═══ RECORDS FOR THE EXERCISE

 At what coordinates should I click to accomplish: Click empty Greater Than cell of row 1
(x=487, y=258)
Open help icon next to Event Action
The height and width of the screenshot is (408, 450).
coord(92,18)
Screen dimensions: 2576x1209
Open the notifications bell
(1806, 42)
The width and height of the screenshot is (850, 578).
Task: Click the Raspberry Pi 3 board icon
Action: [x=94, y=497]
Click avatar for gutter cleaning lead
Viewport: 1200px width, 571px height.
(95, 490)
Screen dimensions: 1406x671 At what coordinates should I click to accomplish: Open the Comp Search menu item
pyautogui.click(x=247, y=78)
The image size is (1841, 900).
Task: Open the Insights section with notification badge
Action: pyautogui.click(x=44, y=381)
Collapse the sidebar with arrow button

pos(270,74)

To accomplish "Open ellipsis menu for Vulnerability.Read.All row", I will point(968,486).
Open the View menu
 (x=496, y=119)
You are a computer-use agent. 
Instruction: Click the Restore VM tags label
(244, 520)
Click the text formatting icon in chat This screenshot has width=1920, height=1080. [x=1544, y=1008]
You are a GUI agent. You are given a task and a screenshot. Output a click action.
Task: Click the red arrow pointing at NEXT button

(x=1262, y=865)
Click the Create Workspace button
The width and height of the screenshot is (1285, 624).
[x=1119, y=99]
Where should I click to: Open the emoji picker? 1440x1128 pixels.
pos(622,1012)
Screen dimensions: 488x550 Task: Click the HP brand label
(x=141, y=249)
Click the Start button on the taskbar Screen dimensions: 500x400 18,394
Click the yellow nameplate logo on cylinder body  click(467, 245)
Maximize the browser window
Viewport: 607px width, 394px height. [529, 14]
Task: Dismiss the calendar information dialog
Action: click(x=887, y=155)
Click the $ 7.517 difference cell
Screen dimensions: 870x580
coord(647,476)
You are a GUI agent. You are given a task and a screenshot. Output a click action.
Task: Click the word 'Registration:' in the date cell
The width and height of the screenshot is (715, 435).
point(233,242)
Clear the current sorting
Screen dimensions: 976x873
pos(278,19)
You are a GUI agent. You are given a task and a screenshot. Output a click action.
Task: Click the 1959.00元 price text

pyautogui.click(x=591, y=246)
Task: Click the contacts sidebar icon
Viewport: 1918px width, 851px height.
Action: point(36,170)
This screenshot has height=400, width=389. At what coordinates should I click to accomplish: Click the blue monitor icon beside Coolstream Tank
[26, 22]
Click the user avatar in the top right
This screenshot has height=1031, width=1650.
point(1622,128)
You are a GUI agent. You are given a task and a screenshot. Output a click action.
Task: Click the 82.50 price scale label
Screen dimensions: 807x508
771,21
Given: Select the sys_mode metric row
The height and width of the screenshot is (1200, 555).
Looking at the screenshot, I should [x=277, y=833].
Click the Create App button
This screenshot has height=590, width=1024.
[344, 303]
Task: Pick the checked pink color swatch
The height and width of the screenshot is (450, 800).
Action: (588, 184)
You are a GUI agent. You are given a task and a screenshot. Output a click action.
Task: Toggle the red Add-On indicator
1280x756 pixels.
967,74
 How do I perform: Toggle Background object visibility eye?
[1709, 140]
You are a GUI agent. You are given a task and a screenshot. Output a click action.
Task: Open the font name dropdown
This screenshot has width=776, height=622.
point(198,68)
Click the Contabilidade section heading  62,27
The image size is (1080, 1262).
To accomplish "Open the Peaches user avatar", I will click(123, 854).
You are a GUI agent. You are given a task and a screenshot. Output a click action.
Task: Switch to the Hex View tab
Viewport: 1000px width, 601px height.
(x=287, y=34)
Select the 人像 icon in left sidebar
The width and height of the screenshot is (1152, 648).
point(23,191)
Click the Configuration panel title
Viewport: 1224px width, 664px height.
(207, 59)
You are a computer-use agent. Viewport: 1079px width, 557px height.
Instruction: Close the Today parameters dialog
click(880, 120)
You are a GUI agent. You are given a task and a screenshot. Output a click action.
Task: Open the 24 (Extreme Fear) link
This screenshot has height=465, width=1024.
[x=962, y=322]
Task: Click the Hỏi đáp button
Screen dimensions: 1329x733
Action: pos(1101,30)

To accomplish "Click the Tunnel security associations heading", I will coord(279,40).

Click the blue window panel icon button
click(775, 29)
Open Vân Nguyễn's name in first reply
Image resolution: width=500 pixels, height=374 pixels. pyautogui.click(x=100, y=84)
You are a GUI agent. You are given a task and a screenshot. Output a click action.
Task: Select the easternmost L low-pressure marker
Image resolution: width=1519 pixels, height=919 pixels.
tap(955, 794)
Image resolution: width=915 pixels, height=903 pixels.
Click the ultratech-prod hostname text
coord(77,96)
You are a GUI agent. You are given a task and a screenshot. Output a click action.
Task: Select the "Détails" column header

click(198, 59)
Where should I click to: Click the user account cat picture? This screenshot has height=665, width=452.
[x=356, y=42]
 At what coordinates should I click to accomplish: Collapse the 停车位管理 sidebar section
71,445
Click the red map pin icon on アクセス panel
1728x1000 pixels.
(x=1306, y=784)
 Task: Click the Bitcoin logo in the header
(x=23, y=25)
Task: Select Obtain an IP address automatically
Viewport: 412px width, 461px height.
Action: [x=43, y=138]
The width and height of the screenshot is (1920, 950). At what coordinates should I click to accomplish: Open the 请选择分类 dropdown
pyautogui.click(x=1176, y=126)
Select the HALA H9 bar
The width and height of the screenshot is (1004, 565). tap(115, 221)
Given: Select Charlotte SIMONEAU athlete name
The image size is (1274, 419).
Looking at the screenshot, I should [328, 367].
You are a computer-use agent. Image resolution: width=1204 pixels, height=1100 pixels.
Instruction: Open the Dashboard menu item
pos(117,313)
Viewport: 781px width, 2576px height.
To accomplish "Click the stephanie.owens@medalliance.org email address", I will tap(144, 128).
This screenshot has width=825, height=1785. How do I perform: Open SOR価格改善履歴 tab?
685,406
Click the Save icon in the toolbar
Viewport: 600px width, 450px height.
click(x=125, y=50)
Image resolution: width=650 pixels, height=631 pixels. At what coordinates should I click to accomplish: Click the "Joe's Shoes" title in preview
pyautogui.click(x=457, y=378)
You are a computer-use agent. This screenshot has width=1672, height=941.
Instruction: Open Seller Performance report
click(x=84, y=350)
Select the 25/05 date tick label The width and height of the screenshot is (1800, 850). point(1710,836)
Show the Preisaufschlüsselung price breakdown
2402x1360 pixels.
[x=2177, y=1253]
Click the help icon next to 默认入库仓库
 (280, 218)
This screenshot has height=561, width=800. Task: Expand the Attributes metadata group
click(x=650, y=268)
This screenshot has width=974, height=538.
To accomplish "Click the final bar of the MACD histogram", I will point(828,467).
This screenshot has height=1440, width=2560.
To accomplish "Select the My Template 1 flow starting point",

══════

◆ WRITTEN REQUEST ◆
Please revise the data above so that every "At what coordinates should I click to accomplish" reads "Which point should I click to accomplish", and keep everything else the same.

◆ ANSWER FOR THIS EXERCISE ◆
 Which point should I click to accomplish: Click empty Greater Than cell of row 1
(x=487, y=258)
Open help icon next to Event Action
The height and width of the screenshot is (408, 450).
coord(92,18)
Screen dimensions: 2576x1209
Open the notifications bell
(1806, 42)
The width and height of the screenshot is (850, 578).
Task: Click the Raspberry Pi 3 board icon
Action: [x=94, y=497]
Click avatar for gutter cleaning lead
Viewport: 1200px width, 571px height.
(95, 490)
Screen dimensions: 1406x671 Which point should I click to accomplish: Open the Comp Search menu item
pyautogui.click(x=247, y=78)
The image size is (1841, 900).
Task: Open the Insights section with notification badge
Action: pyautogui.click(x=44, y=381)
Collapse the sidebar with arrow button

pos(270,74)

To accomplish "Open ellipsis menu for Vulnerability.Read.All row", I will point(968,486).
Open the View menu
 (x=496, y=119)
You are a computer-use agent. 
Instruction: Click the Restore VM tags label
(244, 520)
Click the text formatting icon in chat This screenshot has width=1920, height=1080. [x=1544, y=1008]
You are a GUI agent. You are given a task and a screenshot. Output a click action.
Task: Click the red arrow pointing at NEXT button

(x=1262, y=865)
Click the Create Workspace button
The width and height of the screenshot is (1285, 624).
[x=1119, y=99]
Where should I click to: Open the emoji picker? 1440x1128 pixels.
pos(622,1012)
Screen dimensions: 488x550 Task: Click the HP brand label
(x=141, y=249)
Click the Start button on the taskbar Screen dimensions: 500x400 18,394
Click the yellow nameplate logo on cylinder body  click(467, 245)
Maximize the browser window
Viewport: 607px width, 394px height. [529, 14]
Task: Dismiss the calendar information dialog
Action: click(x=887, y=155)
Click the $ 7.517 difference cell
Screen dimensions: 870x580
coord(647,476)
You are a GUI agent. You are given a task and a screenshot. Output a click action.
Task: Click the word 'Registration:' in the date cell
The width and height of the screenshot is (715, 435).
point(233,242)
Clear the current sorting
Screen dimensions: 976x873
pos(278,19)
You are a GUI agent. You are given a task and a screenshot. Output a click action.
Task: Click the 1959.00元 price text

pyautogui.click(x=591, y=246)
Task: Click the contacts sidebar icon
Viewport: 1918px width, 851px height.
Action: point(36,170)
This screenshot has height=400, width=389. Which point should I click to accomplish: Click the blue monitor icon beside Coolstream Tank
[26, 22]
Click the user avatar in the top right
This screenshot has height=1031, width=1650.
point(1622,128)
You are a GUI agent. You are given a task and a screenshot. Output a click action.
Task: Click the 82.50 price scale label
Screen dimensions: 807x508
771,21
Given: Select the sys_mode metric row
The height and width of the screenshot is (1200, 555).
Looking at the screenshot, I should [x=277, y=833].
Click the Create App button
This screenshot has height=590, width=1024.
[344, 303]
Task: Pick the checked pink color swatch
The height and width of the screenshot is (450, 800).
Action: (588, 184)
You are a GUI agent. You are given a task and a screenshot. Output a click action.
Task: Toggle the red Add-On indicator
1280x756 pixels.
967,74
 How do I perform: Toggle Background object visibility eye?
[1709, 140]
You are a GUI agent. You are given a task and a screenshot. Output a click action.
Task: Open the font name dropdown
This screenshot has width=776, height=622.
point(198,68)
Click the Contabilidade section heading  62,27
The image size is (1080, 1262).
To accomplish "Open the Peaches user avatar", I will click(123, 854).
You are a GUI agent. You are given a task and a screenshot. Output a click action.
Task: Switch to the Hex View tab
Viewport: 1000px width, 601px height.
(x=287, y=34)
Select the 人像 icon in left sidebar
The width and height of the screenshot is (1152, 648).
point(23,191)
Click the Configuration panel title
Viewport: 1224px width, 664px height.
(207, 59)
You are a computer-use agent. Viewport: 1079px width, 557px height.
Instruction: Close the Today parameters dialog
click(880, 120)
You are a GUI agent. You are given a task and a screenshot. Output a click action.
Task: Open the 24 (Extreme Fear) link
This screenshot has height=465, width=1024.
[x=962, y=322]
Task: Click the Hỏi đáp button
Screen dimensions: 1329x733
Action: pos(1101,30)

To accomplish "Click the Tunnel security associations heading", I will coord(279,40).

Click the blue window panel icon button
click(775, 29)
Open Vân Nguyễn's name in first reply
Image resolution: width=500 pixels, height=374 pixels. pyautogui.click(x=100, y=84)
You are a GUI agent. You are given a task and a screenshot. Output a click action.
Task: Select the easternmost L low-pressure marker
Image resolution: width=1519 pixels, height=919 pixels.
tap(955, 794)
Image resolution: width=915 pixels, height=903 pixels.
Click the ultratech-prod hostname text
coord(77,96)
You are a GUI agent. You are given a task and a screenshot. Output a click action.
Task: Select the "Détails" column header

click(198, 59)
Where should I click to: Click the user account cat picture? This screenshot has height=665, width=452.
[x=356, y=42]
 Which point should I click to accomplish: Collapse the 停车位管理 sidebar section
71,445
Click the red map pin icon on アクセス panel
1728x1000 pixels.
(x=1306, y=784)
 Task: Click the Bitcoin logo in the header
(x=23, y=25)
Task: Select Obtain an IP address automatically
Viewport: 412px width, 461px height.
Action: [x=43, y=138]
The width and height of the screenshot is (1920, 950). Which point should I click to accomplish: Open the 请选择分类 dropdown
pyautogui.click(x=1176, y=126)
Select the HALA H9 bar
The width and height of the screenshot is (1004, 565). tap(115, 221)
Given: Select Charlotte SIMONEAU athlete name
The image size is (1274, 419).
Looking at the screenshot, I should [328, 367].
You are a computer-use agent. Image resolution: width=1204 pixels, height=1100 pixels.
Instruction: Open the Dashboard menu item
pos(117,313)
Viewport: 781px width, 2576px height.
To accomplish "Click the stephanie.owens@medalliance.org email address", I will tap(144, 128).
This screenshot has width=825, height=1785. How do I perform: Open SOR価格改善履歴 tab?
685,406
Click the Save icon in the toolbar
Viewport: 600px width, 450px height.
click(x=125, y=50)
Image resolution: width=650 pixels, height=631 pixels. Which point should I click to accomplish: Click the "Joe's Shoes" title in preview
pyautogui.click(x=457, y=378)
You are a computer-use agent. This screenshot has width=1672, height=941.
Instruction: Open Seller Performance report
click(x=84, y=350)
Select the 25/05 date tick label The width and height of the screenshot is (1800, 850). point(1710,836)
Show the Preisaufschlüsselung price breakdown
2402x1360 pixels.
[x=2177, y=1253]
Click the help icon next to 默认入库仓库
 (280, 218)
This screenshot has height=561, width=800. Task: Expand the Attributes metadata group
click(x=650, y=268)
This screenshot has width=974, height=538.
To accomplish "Click the final bar of the MACD histogram", I will point(828,467).
This screenshot has height=1440, width=2560.
To accomplish "Select the My Template 1 flow starting point",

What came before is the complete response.